Model-specific cache kwargs

Some older or custom architectures use a different keyword for the cache:

  • QWen v1: layer_past (tuple).
  • ChatGLM: kv_cache (tuple).

The base _make_layer_past_kv_arg() currently always returns past_key_value when using cache objects. For those models, either they must keep using the legacy tuple path (no DynamicCache), or the base logic must be extended to respect their overrides of get_past_key_value_args() so the correct key name is used. See COMPATIBILITY.md.

Layer-streaming forward loop

The logic is split across src/rabbitllm/engine/: base.py holds RabbitLLMBaseModel and the main forward() / _run_layer_streaming_loop(); attention.py and model_init.py handle model creation and attention fallback; layer_loading.py handles loading and moving layer weights; forward_utils.py handles attention mask/position_ids and KV extraction from layer outputs.

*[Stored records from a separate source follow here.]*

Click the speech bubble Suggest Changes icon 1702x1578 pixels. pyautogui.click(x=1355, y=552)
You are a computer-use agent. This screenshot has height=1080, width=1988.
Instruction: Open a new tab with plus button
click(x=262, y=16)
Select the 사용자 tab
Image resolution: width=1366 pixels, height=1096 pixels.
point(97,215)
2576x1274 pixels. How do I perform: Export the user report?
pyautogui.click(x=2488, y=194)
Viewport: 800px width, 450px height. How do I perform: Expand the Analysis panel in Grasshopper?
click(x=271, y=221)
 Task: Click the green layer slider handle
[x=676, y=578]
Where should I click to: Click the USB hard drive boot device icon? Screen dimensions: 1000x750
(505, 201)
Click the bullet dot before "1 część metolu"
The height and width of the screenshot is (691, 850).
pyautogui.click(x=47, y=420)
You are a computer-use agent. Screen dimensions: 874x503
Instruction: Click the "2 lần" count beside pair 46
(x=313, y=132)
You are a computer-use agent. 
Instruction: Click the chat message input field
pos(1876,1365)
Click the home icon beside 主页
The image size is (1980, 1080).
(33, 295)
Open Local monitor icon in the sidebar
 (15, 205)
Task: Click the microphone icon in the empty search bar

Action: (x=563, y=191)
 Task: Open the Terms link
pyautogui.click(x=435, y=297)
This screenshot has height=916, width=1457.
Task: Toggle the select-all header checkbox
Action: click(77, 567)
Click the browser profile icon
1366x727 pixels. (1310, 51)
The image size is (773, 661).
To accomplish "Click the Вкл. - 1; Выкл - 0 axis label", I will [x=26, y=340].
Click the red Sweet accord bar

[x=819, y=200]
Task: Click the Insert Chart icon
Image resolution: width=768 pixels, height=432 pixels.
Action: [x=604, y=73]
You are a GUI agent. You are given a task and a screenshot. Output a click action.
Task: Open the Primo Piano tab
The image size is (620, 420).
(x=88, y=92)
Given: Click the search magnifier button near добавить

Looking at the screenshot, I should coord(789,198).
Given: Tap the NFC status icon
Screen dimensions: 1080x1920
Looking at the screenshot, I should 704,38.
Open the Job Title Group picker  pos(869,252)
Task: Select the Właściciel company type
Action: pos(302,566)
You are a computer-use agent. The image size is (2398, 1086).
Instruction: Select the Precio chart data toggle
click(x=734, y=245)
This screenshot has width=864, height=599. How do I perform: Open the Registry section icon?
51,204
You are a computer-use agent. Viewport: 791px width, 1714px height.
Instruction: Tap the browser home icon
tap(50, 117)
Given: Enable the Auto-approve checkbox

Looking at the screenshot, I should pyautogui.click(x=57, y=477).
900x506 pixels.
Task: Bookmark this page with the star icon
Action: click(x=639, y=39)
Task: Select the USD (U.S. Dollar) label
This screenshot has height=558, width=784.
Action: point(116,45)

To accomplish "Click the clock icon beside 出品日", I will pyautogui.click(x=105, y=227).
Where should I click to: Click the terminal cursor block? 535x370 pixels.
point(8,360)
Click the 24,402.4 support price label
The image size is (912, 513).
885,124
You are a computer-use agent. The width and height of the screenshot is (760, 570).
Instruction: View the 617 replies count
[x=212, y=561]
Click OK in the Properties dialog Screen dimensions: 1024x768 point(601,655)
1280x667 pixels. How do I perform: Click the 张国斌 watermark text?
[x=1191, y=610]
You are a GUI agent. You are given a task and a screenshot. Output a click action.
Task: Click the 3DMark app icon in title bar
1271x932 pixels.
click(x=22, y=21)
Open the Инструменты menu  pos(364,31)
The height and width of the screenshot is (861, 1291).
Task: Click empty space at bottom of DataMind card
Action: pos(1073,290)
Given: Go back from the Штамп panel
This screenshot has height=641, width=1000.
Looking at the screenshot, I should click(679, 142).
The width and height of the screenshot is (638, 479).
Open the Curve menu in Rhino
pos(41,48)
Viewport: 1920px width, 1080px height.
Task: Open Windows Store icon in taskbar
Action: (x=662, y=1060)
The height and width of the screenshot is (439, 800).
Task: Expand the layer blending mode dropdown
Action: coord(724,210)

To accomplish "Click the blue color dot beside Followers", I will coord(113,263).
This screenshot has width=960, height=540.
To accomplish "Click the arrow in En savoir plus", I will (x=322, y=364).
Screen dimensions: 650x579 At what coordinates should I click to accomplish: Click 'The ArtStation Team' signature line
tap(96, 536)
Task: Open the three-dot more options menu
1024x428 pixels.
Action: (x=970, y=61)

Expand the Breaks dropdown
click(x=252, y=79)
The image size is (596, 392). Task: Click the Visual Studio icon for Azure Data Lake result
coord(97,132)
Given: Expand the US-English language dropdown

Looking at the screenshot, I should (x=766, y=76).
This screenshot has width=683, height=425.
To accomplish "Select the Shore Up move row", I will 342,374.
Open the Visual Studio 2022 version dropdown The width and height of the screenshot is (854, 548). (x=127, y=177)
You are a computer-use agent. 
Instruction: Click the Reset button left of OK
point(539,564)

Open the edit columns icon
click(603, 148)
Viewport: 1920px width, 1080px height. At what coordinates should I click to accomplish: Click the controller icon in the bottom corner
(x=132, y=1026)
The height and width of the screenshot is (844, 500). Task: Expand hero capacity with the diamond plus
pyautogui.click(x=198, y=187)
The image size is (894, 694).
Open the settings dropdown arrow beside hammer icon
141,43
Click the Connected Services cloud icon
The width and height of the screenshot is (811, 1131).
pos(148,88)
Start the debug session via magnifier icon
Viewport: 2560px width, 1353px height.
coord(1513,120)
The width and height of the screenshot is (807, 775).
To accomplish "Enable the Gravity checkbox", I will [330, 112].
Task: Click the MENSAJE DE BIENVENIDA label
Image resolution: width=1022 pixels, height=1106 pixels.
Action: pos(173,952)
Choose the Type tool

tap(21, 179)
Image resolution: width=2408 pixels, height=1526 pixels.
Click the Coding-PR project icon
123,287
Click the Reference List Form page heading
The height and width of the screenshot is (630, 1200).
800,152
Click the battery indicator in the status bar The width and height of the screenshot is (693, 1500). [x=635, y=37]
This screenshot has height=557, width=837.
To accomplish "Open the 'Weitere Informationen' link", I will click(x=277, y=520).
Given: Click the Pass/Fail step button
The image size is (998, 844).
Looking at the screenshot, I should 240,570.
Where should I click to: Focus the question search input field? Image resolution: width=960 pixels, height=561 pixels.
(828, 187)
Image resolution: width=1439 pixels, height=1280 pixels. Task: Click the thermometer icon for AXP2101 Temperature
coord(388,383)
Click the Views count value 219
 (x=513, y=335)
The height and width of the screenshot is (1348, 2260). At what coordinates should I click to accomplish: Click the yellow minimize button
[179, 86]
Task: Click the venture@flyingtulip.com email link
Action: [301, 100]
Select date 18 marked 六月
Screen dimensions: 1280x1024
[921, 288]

  1. Recreate the model skeleton (init_model()).
  2. For each layer name in order (embed → layers → norm → lm_head):
    • Load that layer’s state_dict from disk (and for tied lm_head with empty split, load embed and assign to lm_head).
    • Move parameters (and optionally buffers) to the target device.
    • Run the layer on the current batch of hidden states; append KV cache if use_cache.
    • Move that layer back to meta and free GPU memory.
  3. Return logits (and optionally past_key_values, hidden_states, attentions).

Prefetching (when enabled) overlaps loading the next layer with the current layer’s compute.